Wondering what yarn to use for what project – and what needles to use? This is your complete guide to yarn weights for beginners.
Let’s talk about yarn weights! It doesn’t matter if you’re just getting started with crochet and knitting or you’ve been doing it for years – everyone needs to understand the difference in weight structures of the different yarns available on the market.
It can be confusing! I’ve been knitting since I was 15 years old . . . that would be about 29 years as of this writing. My mother taught me how to cast on, and how to knit, and I taught myself the rest. And the rest is history! Even with my extensive experience, I still have a hard time remembering which yarn is which. I always have to refer to a chart.
If you’re just getting started in this wonderful world of yarn loving creators, then you’re going to want to use this as a reference guide to help you with your purchases of various types of yarns for your different projects.
During your needlecrafting journey you’re going to learn two golden rules:
- Tension of stitches is very important, especially when following a pattern
- Not all yarns are created equal and you need the right one for the job at hand. For example, you can’t substitute a light weight yarn with a bulky weight yarn
Many companies make life easy for yarn lovers. Their labels feature charts listing the weight of the yarn, the size needles (knit or crochet) needed for a project, and the amount of stitches there should be on a practice swatch.
Guide to Yarn Weights
Once you get a better understanding of yarn weights, you’ll easily be able to swap out different types of yarns within a weight. For example, worsted weight yarn can be substituted out for cotton or linen. Here’s an example key (shown below) to help you out.
Yarn Weight Chart
The chart is your shortcut. The stitches per inch is your gauge, and is (generally speaking) where you want to be to make sure that your garment is neither too small nor too large.
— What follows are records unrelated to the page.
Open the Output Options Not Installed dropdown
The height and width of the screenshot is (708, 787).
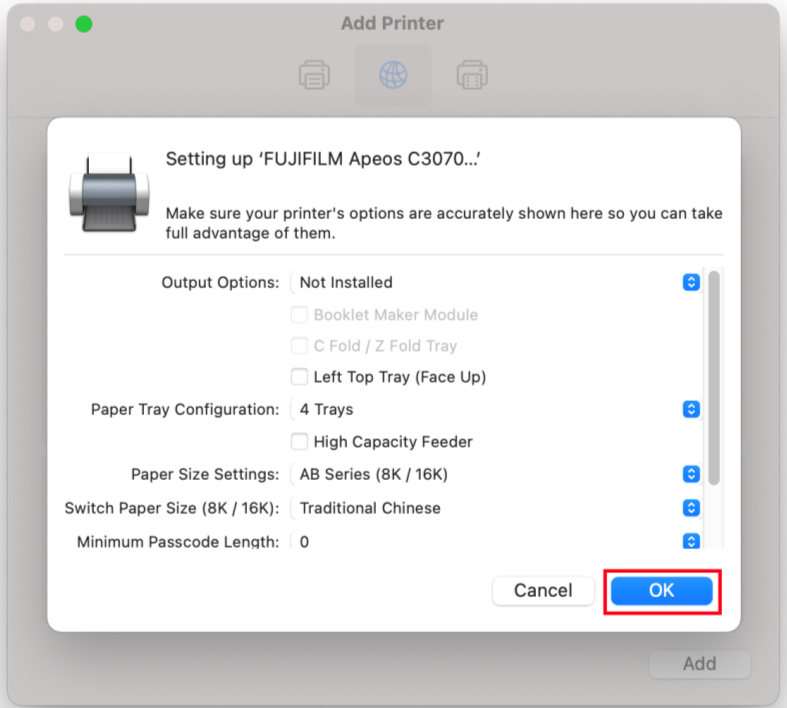click(495, 282)
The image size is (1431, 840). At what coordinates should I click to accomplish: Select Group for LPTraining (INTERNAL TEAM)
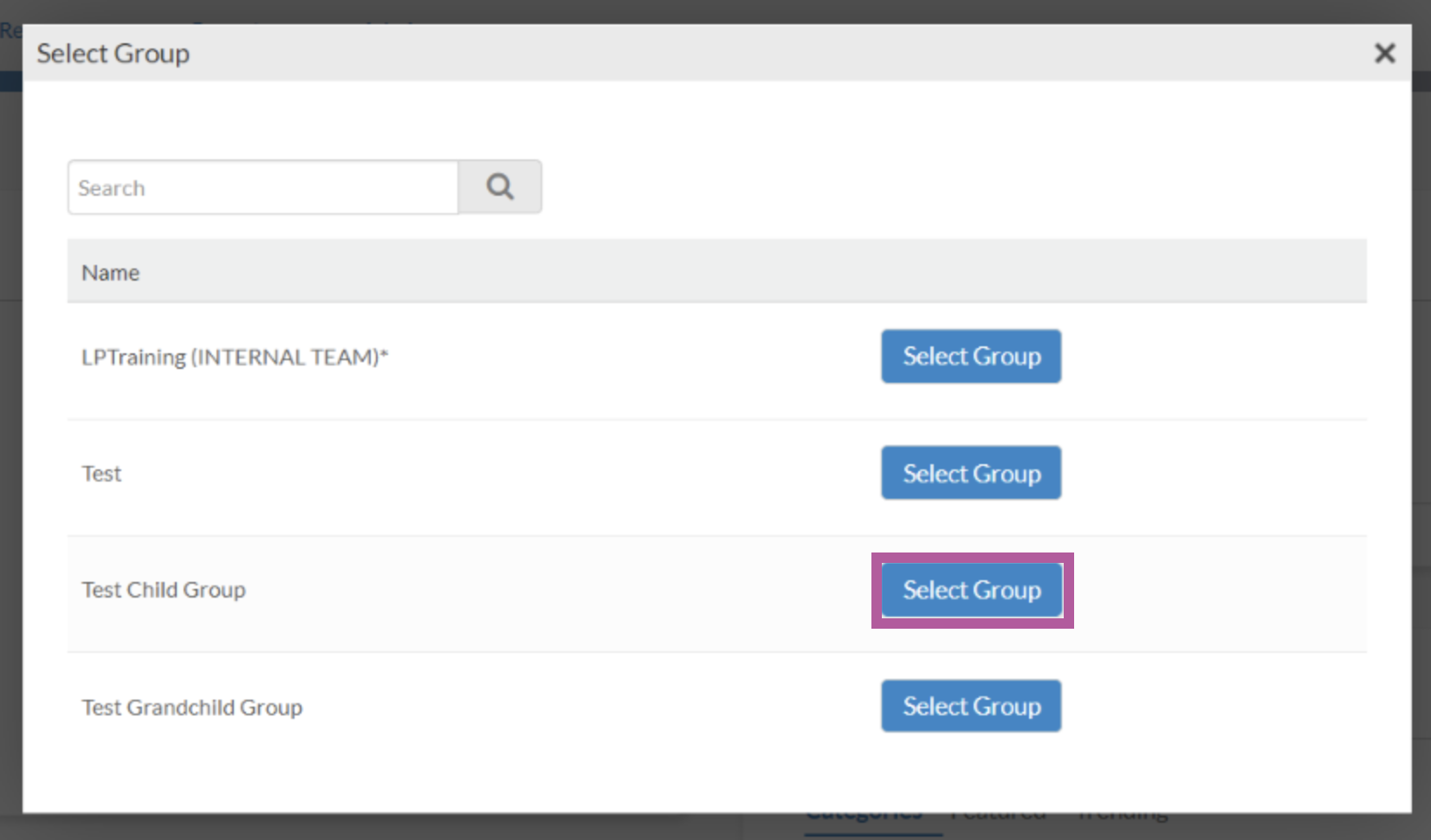pos(970,356)
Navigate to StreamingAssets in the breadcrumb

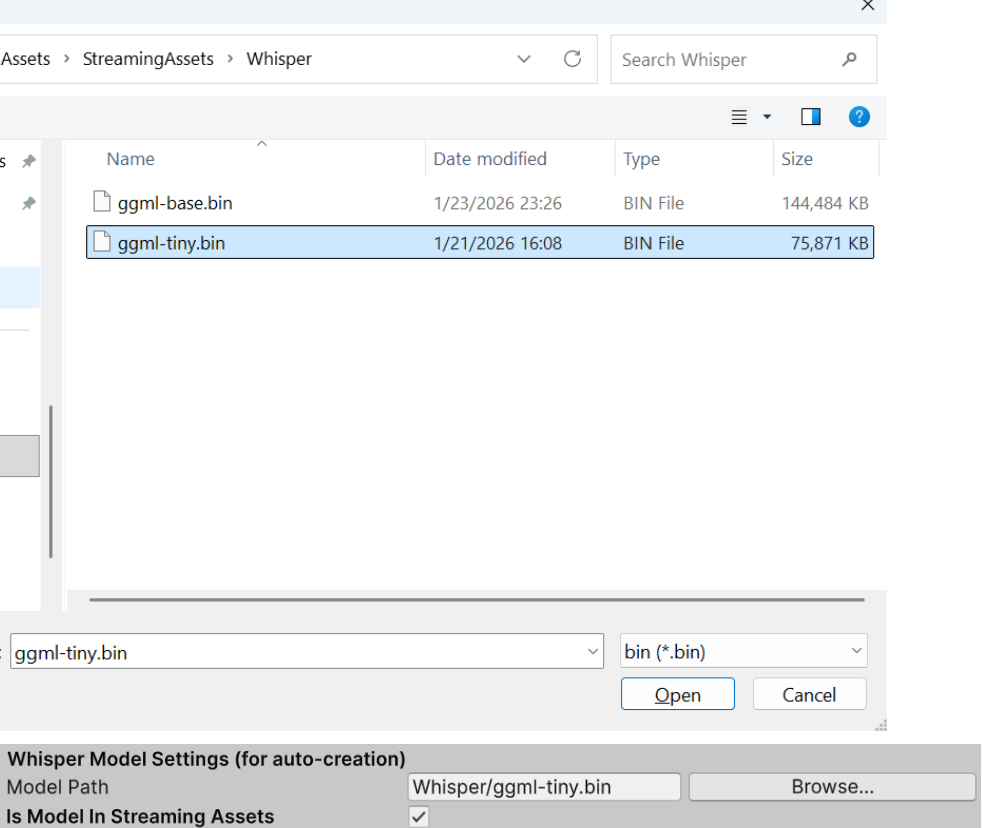(148, 58)
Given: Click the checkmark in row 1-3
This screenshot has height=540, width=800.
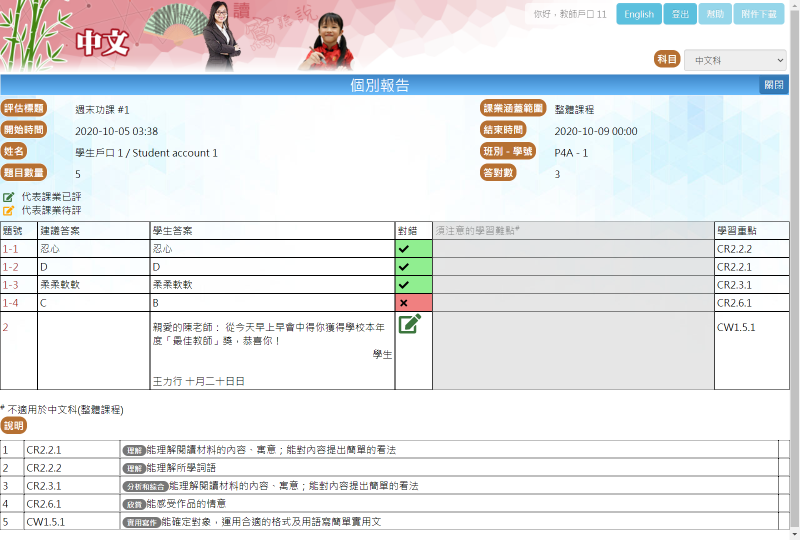Looking at the screenshot, I should point(404,285).
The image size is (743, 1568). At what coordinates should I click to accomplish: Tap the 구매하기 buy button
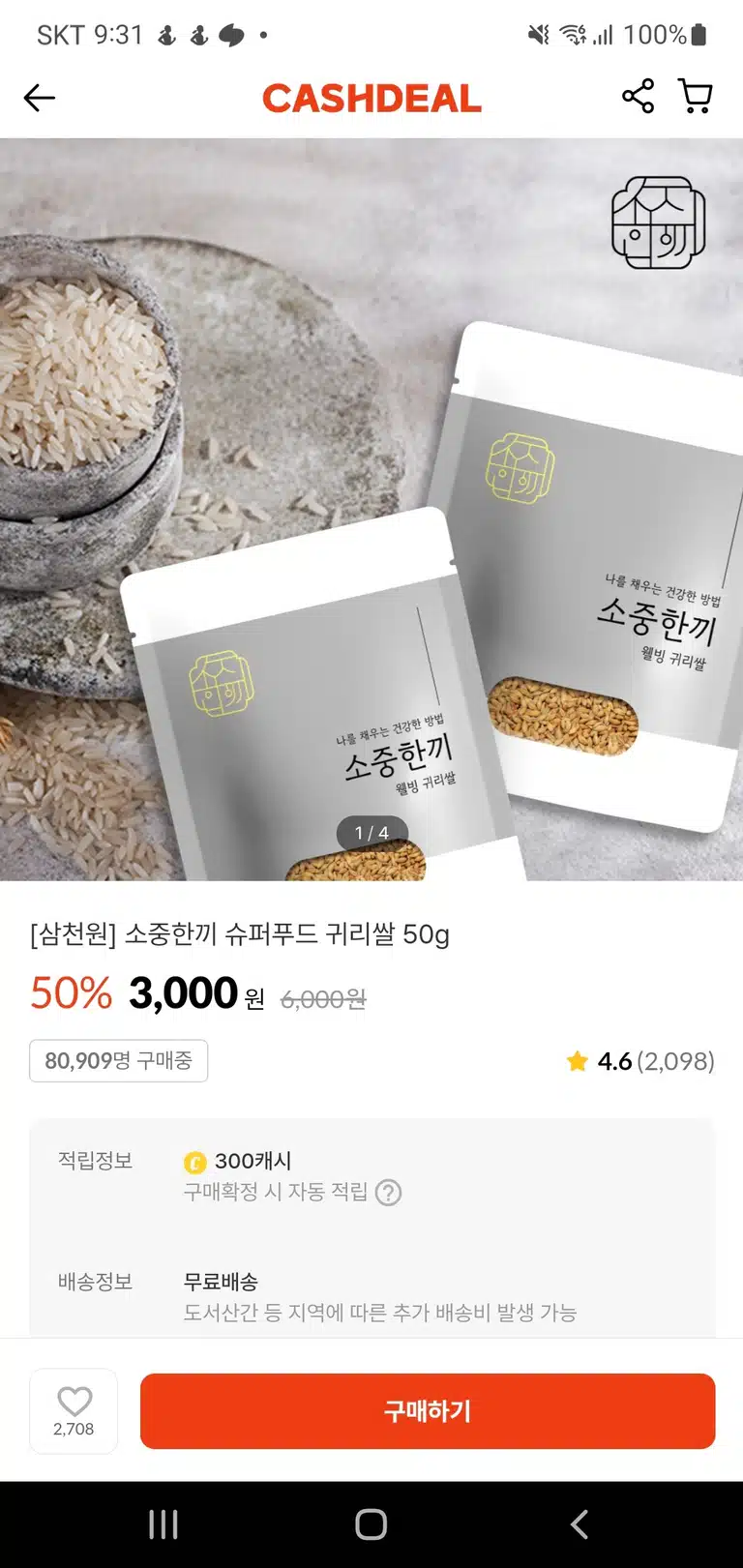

You’ll also want to pay attention to needle and/or hook size, as this is just suggested and gauge is more important. If you have to size up or down with your needles or hooks, that’s fine.
Now, here’s a detailed description of each type of yarn and the weight:
Lace is a super fine, extra light weight yarn, and is primarily used in creating knitted lace patterns on shawls, and can also be used for socks.
Super fine yarn is primarily used for baby clothes, socks, shawls, and super awesome Fair Isle work. It’s also known as “baby” and “fingering” yarn because of how light weight and soft it is.
Fine yarn is also known as baby weight yarn. This yarn is primarily used for baby items, socks, hats, mittens, and colorful Fair Isle work. It’s very closely related to super fine, but usually used with a slightly bigger needle.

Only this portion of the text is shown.